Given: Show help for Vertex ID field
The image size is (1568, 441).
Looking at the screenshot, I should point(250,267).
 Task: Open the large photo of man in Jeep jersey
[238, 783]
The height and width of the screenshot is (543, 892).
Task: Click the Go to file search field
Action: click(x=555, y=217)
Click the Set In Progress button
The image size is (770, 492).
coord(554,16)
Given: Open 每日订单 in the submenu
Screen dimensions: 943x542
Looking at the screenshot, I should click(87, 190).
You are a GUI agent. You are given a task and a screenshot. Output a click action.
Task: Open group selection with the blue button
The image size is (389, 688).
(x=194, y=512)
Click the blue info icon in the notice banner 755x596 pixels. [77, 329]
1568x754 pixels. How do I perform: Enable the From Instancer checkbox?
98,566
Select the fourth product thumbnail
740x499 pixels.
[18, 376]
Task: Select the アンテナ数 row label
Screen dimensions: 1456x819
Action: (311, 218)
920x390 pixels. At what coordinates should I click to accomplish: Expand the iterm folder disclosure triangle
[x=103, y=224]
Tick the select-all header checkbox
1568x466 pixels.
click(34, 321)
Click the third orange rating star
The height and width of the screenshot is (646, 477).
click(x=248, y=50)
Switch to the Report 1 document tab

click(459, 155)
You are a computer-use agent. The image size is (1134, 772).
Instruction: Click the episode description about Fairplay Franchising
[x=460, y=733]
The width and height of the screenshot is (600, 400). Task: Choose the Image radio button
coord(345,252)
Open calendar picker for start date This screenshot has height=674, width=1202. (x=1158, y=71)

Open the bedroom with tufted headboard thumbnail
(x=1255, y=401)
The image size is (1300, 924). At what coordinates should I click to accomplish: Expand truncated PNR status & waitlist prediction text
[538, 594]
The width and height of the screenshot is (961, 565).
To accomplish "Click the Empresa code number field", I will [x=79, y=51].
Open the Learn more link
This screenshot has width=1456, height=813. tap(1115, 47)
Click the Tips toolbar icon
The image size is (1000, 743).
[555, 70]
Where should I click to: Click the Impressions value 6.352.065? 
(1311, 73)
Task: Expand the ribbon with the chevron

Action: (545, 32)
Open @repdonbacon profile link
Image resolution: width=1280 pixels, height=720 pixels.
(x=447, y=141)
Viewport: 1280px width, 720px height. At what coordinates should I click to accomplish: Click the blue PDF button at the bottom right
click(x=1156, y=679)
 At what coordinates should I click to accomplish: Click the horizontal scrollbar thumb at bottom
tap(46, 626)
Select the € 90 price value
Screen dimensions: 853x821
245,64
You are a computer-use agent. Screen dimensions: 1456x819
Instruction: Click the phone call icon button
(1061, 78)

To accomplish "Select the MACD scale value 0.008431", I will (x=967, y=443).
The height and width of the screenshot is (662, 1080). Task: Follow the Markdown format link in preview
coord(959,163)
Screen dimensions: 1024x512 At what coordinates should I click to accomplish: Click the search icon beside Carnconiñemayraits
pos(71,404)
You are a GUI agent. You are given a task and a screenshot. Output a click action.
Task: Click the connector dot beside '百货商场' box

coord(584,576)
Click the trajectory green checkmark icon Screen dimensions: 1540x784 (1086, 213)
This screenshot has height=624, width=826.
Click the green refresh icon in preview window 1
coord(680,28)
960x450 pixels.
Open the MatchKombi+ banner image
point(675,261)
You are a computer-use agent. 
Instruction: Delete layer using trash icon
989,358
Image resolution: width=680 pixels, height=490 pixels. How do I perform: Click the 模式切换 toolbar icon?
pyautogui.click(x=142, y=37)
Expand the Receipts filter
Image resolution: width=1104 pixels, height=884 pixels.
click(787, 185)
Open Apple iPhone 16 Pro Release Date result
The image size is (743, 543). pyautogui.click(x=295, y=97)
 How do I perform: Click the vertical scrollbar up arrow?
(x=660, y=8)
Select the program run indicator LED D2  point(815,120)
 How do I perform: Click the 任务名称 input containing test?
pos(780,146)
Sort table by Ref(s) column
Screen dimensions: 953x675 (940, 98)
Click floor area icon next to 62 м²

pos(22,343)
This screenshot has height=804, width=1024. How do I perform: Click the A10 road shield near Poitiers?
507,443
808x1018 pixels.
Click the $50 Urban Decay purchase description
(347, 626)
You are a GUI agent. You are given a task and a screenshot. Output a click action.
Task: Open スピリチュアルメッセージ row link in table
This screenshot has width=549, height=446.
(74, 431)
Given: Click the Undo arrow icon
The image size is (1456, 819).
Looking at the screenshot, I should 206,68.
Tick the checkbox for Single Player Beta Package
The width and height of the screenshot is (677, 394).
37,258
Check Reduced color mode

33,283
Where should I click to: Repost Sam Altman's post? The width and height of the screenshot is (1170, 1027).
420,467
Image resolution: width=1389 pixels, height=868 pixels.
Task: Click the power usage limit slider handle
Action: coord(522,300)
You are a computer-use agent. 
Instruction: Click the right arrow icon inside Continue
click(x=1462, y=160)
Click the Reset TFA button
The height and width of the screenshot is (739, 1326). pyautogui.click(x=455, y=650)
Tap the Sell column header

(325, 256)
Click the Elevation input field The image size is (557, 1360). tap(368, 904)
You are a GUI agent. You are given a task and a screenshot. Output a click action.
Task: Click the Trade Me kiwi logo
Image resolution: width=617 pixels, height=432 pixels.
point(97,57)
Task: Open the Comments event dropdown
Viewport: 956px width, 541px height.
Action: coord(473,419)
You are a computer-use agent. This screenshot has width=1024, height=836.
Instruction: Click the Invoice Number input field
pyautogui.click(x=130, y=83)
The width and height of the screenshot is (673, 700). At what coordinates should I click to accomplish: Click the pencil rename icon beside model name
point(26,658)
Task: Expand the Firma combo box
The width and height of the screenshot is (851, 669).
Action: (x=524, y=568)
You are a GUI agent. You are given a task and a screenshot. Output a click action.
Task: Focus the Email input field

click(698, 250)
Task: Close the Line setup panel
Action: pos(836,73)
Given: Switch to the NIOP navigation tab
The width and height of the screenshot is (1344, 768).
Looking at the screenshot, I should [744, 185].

- Assignment -
The answer is the lines above between the line holding "This screenshot has height=804, width=1024." and the line holding "You are a computer-use agent. This", inclusive, each written out exactly, and no others.

- Result below -
This screenshot has height=804, width=1024. How do I perform: Click the A10 road shield near Poitiers?
507,443
808x1018 pixels.
Click the $50 Urban Decay purchase description
(347, 626)
You are a GUI agent. You are given a task and a screenshot. Output a click action.
Task: Open スピリチュアルメッセージ row link in table
This screenshot has width=549, height=446.
(74, 431)
Given: Click the Undo arrow icon
The image size is (1456, 819).
Looking at the screenshot, I should 206,68.
Tick the checkbox for Single Player Beta Package
The width and height of the screenshot is (677, 394).
37,258
Check Reduced color mode

33,283
Where should I click to: Repost Sam Altman's post? The width and height of the screenshot is (1170, 1027).
420,467
Image resolution: width=1389 pixels, height=868 pixels.
Task: Click the power usage limit slider handle
Action: coord(522,300)
You are a computer-use agent. 
Instruction: Click the right arrow icon inside Continue
click(x=1462, y=160)
Click the Reset TFA button
The height and width of the screenshot is (739, 1326). pyautogui.click(x=455, y=650)
Tap the Sell column header

(325, 256)
Click the Elevation input field The image size is (557, 1360). tap(368, 904)
You are a GUI agent. You are given a task and a screenshot. Output a click action.
Task: Click the Trade Me kiwi logo
Image resolution: width=617 pixels, height=432 pixels.
point(97,57)
Task: Open the Comments event dropdown
Viewport: 956px width, 541px height.
Action: coord(473,419)
You are a computer-use agent. This screenshot has width=1024, height=836.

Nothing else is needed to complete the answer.